[Beowulf] difference between accelerators and co-processors

Mon Mar 11 21:45:40 PDT 2013

>> I don't think it is a useful distinction: both are basiclly
>> independent
>> computers.  obviously, the programming model of Phi is dramatically
>> more
>> like a conventional processor than Nvidia.
>>
>
> Mark, that's the marketing talk about Xeon Phi.
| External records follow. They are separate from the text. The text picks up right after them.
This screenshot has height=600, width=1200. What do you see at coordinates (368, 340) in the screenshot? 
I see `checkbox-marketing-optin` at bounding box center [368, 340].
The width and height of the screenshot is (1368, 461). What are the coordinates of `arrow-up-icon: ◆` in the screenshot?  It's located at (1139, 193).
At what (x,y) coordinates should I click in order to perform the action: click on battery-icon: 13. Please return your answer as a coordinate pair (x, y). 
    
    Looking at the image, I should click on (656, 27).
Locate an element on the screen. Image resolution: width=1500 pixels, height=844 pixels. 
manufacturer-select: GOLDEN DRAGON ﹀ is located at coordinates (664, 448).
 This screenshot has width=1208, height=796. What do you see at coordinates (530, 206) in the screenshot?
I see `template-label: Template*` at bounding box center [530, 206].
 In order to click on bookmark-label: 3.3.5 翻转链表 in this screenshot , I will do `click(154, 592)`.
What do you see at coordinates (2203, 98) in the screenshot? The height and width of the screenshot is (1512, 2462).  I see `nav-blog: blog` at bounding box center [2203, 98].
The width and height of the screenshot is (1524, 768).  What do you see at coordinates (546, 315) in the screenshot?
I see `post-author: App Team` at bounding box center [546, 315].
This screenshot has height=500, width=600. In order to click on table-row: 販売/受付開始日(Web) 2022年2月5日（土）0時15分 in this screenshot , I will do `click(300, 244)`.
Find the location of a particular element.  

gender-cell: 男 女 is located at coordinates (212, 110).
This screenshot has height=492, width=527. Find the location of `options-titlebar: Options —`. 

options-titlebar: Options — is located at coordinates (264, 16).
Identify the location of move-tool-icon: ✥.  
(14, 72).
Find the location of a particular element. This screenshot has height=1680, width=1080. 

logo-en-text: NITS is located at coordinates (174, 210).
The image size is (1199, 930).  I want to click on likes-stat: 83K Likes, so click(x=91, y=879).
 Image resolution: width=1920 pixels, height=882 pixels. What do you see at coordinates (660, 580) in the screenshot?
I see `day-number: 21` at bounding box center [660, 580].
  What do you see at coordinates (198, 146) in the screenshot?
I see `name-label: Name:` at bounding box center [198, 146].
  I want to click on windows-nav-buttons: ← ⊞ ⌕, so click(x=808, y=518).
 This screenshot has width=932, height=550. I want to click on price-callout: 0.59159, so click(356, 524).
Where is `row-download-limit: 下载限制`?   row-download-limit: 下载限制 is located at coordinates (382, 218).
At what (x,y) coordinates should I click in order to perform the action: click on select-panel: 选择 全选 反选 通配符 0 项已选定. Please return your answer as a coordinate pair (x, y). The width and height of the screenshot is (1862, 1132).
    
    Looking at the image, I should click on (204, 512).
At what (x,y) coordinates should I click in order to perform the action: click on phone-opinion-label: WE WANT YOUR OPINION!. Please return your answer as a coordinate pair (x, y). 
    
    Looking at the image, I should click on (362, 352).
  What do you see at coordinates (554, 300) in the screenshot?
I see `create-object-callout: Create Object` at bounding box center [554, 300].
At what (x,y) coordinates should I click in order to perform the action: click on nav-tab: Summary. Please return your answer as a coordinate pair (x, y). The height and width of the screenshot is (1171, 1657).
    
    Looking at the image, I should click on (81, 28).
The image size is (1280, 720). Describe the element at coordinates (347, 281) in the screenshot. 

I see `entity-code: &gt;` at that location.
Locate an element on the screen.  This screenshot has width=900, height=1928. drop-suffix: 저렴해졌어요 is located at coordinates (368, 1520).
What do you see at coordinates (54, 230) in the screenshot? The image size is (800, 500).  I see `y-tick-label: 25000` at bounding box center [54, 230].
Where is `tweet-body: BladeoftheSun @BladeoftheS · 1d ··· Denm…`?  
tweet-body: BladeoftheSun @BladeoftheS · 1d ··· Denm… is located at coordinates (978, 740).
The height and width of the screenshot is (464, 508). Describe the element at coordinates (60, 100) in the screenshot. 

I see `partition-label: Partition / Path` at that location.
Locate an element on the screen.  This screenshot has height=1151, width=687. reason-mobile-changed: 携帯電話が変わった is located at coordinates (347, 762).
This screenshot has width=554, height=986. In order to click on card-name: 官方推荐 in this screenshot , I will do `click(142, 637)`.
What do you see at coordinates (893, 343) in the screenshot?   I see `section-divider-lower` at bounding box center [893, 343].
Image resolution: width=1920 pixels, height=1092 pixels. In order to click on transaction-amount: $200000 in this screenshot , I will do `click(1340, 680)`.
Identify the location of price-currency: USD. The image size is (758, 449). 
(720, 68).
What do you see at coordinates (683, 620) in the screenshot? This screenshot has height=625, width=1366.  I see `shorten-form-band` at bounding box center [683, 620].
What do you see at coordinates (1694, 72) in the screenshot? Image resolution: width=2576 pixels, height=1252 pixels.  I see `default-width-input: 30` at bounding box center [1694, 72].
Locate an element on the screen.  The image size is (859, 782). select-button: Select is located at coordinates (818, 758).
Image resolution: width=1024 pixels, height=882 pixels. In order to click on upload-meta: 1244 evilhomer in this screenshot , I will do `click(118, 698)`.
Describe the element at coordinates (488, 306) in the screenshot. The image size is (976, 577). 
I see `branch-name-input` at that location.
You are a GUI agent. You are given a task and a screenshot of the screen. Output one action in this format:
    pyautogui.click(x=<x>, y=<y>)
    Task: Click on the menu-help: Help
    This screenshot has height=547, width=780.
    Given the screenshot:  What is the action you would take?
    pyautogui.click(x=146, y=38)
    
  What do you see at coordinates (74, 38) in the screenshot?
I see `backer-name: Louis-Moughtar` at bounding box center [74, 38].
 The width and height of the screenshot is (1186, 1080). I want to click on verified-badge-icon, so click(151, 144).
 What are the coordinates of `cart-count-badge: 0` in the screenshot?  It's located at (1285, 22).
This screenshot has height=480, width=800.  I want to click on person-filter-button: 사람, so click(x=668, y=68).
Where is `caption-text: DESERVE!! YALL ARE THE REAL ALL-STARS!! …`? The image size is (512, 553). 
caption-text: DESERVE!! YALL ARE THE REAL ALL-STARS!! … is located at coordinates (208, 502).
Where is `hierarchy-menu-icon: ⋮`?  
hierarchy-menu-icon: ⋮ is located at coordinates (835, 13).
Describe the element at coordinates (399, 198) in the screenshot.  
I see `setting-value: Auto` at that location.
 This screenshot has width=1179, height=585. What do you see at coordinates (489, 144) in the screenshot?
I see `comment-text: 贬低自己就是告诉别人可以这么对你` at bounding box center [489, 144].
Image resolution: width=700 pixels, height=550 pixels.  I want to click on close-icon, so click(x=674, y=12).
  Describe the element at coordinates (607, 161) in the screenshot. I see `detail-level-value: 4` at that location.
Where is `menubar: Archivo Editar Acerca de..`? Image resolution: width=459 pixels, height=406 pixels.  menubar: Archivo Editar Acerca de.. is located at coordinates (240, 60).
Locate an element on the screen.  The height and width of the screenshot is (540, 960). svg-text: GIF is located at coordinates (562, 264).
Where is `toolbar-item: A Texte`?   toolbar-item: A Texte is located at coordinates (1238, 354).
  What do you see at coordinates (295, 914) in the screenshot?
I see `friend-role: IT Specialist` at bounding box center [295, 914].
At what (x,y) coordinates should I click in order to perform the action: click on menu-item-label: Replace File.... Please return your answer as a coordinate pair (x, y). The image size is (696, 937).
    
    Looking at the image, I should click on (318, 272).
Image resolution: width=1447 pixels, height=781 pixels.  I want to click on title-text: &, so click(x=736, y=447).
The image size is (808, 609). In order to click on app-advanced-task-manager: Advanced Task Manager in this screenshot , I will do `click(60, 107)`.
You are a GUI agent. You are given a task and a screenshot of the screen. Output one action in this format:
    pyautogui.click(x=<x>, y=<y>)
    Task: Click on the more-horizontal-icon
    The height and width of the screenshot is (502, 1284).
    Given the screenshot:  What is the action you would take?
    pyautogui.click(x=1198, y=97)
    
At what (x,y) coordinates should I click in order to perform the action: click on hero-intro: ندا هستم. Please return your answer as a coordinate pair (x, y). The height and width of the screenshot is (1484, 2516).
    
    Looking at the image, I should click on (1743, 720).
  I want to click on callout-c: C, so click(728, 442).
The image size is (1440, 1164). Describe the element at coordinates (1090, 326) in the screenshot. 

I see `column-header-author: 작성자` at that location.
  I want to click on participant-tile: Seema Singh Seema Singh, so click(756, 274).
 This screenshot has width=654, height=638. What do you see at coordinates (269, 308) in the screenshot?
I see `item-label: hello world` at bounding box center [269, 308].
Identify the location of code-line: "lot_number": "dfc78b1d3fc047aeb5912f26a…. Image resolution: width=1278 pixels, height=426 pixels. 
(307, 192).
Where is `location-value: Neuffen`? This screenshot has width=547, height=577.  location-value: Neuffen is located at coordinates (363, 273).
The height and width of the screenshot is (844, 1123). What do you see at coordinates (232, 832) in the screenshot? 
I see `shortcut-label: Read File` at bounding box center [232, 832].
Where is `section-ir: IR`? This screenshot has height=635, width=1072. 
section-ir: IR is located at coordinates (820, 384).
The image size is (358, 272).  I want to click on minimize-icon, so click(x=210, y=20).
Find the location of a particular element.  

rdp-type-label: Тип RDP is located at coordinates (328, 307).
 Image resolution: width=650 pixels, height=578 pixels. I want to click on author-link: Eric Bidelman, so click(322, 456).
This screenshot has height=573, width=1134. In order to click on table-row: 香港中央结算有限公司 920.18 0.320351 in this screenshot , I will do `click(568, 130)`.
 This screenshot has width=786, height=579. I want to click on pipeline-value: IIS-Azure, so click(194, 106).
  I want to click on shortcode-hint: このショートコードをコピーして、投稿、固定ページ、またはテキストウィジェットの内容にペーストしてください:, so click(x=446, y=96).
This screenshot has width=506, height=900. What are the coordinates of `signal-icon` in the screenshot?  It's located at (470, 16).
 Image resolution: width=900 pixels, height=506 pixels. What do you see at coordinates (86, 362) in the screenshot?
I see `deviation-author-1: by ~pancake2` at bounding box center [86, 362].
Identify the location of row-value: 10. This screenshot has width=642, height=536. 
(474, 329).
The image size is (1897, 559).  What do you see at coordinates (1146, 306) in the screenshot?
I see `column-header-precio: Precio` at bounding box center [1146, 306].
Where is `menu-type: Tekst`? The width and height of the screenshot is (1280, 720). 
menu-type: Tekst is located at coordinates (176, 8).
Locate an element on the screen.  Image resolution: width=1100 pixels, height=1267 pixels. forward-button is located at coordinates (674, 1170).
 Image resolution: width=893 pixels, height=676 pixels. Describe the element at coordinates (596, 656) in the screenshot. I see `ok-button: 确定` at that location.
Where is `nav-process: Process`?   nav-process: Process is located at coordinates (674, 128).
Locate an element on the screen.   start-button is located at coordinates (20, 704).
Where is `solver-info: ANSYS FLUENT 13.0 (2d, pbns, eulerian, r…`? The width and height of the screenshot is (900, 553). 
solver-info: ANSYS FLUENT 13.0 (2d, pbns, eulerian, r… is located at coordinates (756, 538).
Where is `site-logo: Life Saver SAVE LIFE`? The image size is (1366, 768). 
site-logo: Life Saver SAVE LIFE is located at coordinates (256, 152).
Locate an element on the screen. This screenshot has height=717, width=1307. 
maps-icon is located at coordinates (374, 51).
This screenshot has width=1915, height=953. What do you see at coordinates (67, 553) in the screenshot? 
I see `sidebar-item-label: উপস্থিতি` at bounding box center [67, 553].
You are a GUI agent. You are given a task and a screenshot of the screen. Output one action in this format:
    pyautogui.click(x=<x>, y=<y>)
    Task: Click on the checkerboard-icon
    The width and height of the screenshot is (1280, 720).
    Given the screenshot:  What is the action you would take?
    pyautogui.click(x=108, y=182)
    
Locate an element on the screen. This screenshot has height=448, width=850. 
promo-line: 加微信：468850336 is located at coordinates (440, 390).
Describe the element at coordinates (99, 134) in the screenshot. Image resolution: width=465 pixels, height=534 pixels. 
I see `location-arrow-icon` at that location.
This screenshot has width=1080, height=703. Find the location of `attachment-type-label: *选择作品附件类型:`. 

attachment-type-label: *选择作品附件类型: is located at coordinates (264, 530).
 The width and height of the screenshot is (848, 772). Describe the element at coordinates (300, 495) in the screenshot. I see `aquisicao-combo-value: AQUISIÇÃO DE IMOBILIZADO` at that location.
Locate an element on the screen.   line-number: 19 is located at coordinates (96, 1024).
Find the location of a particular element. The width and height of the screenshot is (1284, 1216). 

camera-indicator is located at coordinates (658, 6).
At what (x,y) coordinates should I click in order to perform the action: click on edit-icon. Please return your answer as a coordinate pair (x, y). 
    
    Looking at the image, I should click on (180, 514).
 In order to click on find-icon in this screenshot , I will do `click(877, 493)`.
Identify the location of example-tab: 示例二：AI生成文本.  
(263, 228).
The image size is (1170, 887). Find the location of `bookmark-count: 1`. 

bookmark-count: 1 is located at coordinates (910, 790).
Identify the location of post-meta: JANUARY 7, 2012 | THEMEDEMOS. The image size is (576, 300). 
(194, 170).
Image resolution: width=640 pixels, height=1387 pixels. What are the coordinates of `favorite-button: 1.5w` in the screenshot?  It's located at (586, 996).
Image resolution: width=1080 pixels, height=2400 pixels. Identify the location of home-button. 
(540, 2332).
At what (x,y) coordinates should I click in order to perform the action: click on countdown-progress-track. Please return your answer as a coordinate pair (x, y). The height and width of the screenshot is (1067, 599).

I have no idea what this means.  Nvidia's programming model is:

 	- board provides a small number of cores (1-16 SMs)
 	- each core has a large pool of in-flight instructions to help
 	tolerate memory latency, bank collisions, etc.
 	- instrs are SIMD-like: width 32-192, depending on model.
 	- cores are sparse in FP units, relative to SIMD width.
 	- each SIMD element is slightly thread-like, in that untaken branches
 	are implemented as consuming a slot, but are masked ("divergence")
 	- onboard memory at core and global levels, some software-managed
 	(registers) and/or cache, as well as globally addressible offchip.

Phi's model is this:

 	- board provides 60ish cores with coherent cache(s).
 	- each core has a 512b SIMD FPU, otherwise normal x86_64 registers
 	- cores are in-order, but can be timesliced to hide latency.

> It's surprisingly the same of course except for the cache coherency;
> big vector processors.

neither system is a vector processor in the normal/classic sense.

>> I think HSA is potentially interesting for HPC, too.
>>   I really expect
>> AMD and/or Intel to ship products this year that have a C/GPU chip
>> mounted on
>> the same interposer as some high-bandwidth ram.
>
> How can an integrated gpu outperform a gpgpu card?

if you want dedicated gpu computation, a gpu card is ideal.
obviously, integrated GPUs reduce the PCIe latency overhead,
and/or have an advantage in directly accessing host memory.

I'm merely pointing out that the market has already transitioned 
to putting integrated gpus - the vote on this is closed.
the real question is what direction the onboard gpu takes:
how integrated it becomes with the cpu, and how it will take 
advantage of upcoming 2.5d-stacked in-package dram.

> Something like what is it 25 watt versus 250 watt, what will be faster?

per-watt?  per dollar?  per transaction?

the integrated gpu is, of course, merely a smaller number of cores as the
separate card, so will perform the same, relative to a proportional slice 
of the appropriate-generation add-in-card.

trinity a10-5700 has 384 radeon 69xx cores running at 760 MHz, 
delivering 584 SP gflops - 65W iirc.  but only 30 GB/s for it and the CPU.

let's compare that to a 6930 card: 1280 cores, 154 GB/s, 1920 Gflops.
about 1/3 the cores, flops, and something less than 1/5 the bandwidth.
no doubt the lower bandwidth will hurt some codes, and the lower host-gpu
latency will help others.  I don't know whether APUs have the same 
SP/DP ratio as comparable add-in cards.

> I assume you will not build 10 nodes with 10 cpu's with integrated
> gpu in order to rival a
> single card.

no, as I said, the premise of my suggestion of in-package ram is that 
it would permit glueless tiling of these chips.  the number you could 
tile in a 1U chassis would primarily be a question of power dissipation.
32x 40W units would be easy.  perhaps 20 60W units.  since I'm just 
making up numbers here, I'm going to claim that performance will be 
twice that of trinity (a nice round 1 Tflop apiece or 20 Tflops/RU.
I speculate that 4x 4Gb in-package gddr5 would deliver 64 GB/s, 
2GB/socket - a total capacity of 40 GB/RU at 1280 GB/s.

compare this to a 1U server hosting 2-3 K10 cards = 4.6 Gflops 
and 320 GB/s each.  13.8 Gflops, 960 GB/s.  similar power dissipation.